(Supplied data)
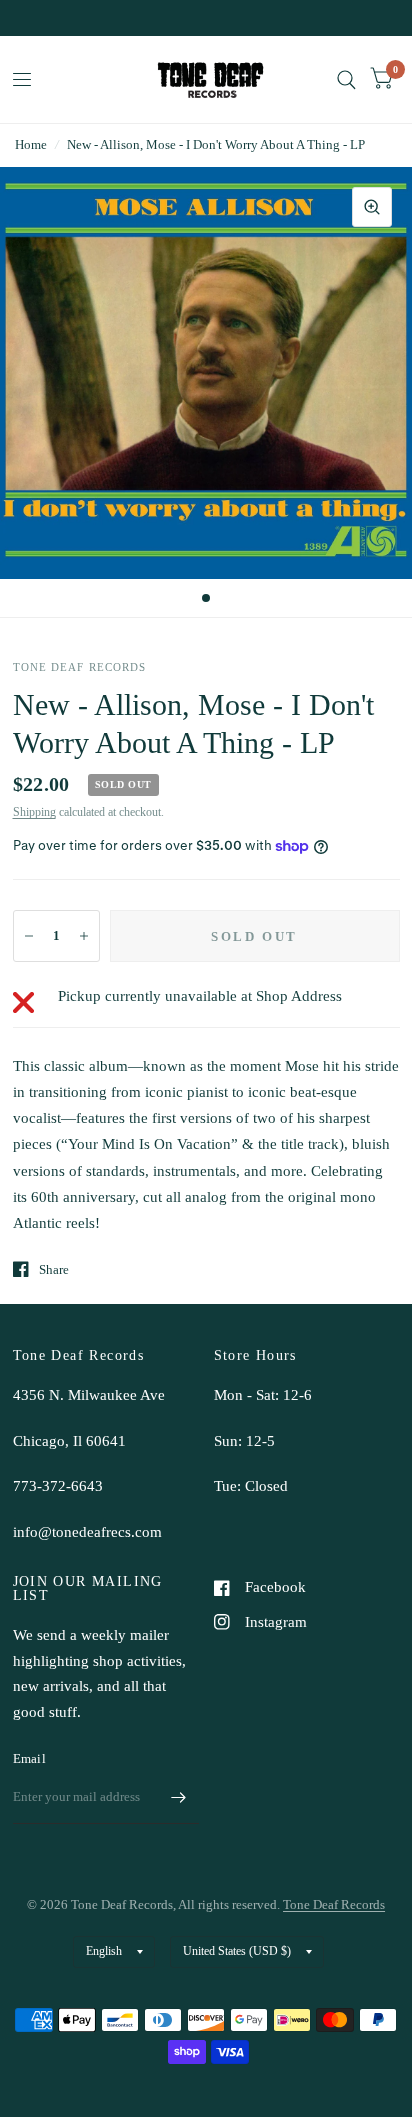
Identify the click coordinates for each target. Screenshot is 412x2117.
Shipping (34, 812)
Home (31, 144)
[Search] (346, 79)
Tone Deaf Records (334, 1904)
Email (29, 1758)
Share (54, 1269)
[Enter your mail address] (179, 1798)
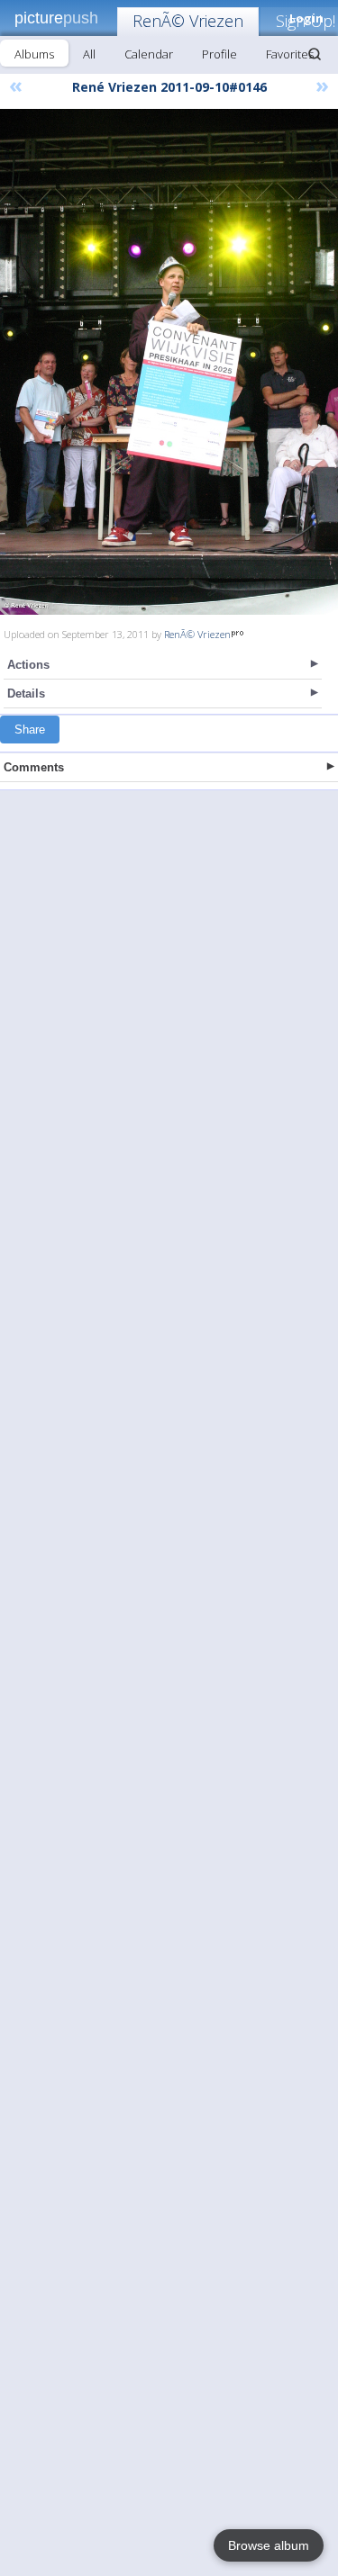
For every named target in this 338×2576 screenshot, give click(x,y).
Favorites (290, 54)
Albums (34, 54)
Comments (34, 767)
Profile (219, 54)
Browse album (268, 2545)
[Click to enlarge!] (169, 362)
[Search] (314, 54)
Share (29, 729)
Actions (28, 664)
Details (26, 693)
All (89, 54)
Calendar (148, 54)
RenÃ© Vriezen (187, 21)
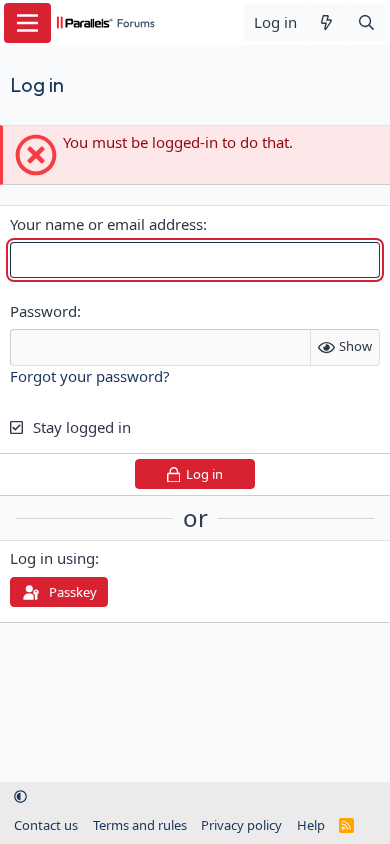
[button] (20, 797)
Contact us (46, 825)
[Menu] (27, 23)
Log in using (52, 558)
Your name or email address (106, 224)
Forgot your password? (90, 376)
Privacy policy (241, 825)
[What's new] (326, 22)
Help (311, 825)
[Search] (366, 22)
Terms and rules (140, 825)
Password (43, 311)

(Problem requirements)
Output the data above exactly. Drop every picture.

(Response to the task)
Identify the click coordinates for each target. Screenshot is 412x2117.
Shipping (34, 812)
Home (31, 144)
[Search] (346, 79)
Tone Deaf Records (334, 1904)
Email (29, 1758)
Share (54, 1269)
[Enter your mail address] (179, 1798)
For every named target in this 338×2576 screenshot, give click(x,y).
Favorites (290, 54)
Albums (34, 54)
Comments (34, 767)
Profile (219, 54)
Browse album (268, 2545)
[Click to enlarge!] (169, 362)
[Search] (314, 54)
Share (29, 729)
Actions (28, 664)
Details (26, 693)
All (89, 54)
Calendar (148, 54)
RenÃ© Vriezen (187, 21)
[button] (20, 797)
Contact us (46, 825)
[Menu] (27, 23)
Log in using (52, 558)
Your name or email address (106, 224)
Forgot your password? (90, 376)
Privacy policy (241, 825)
[What's new] (326, 22)
Help (311, 825)
[Search] (366, 22)
Terms and rules (140, 825)
Password (43, 311)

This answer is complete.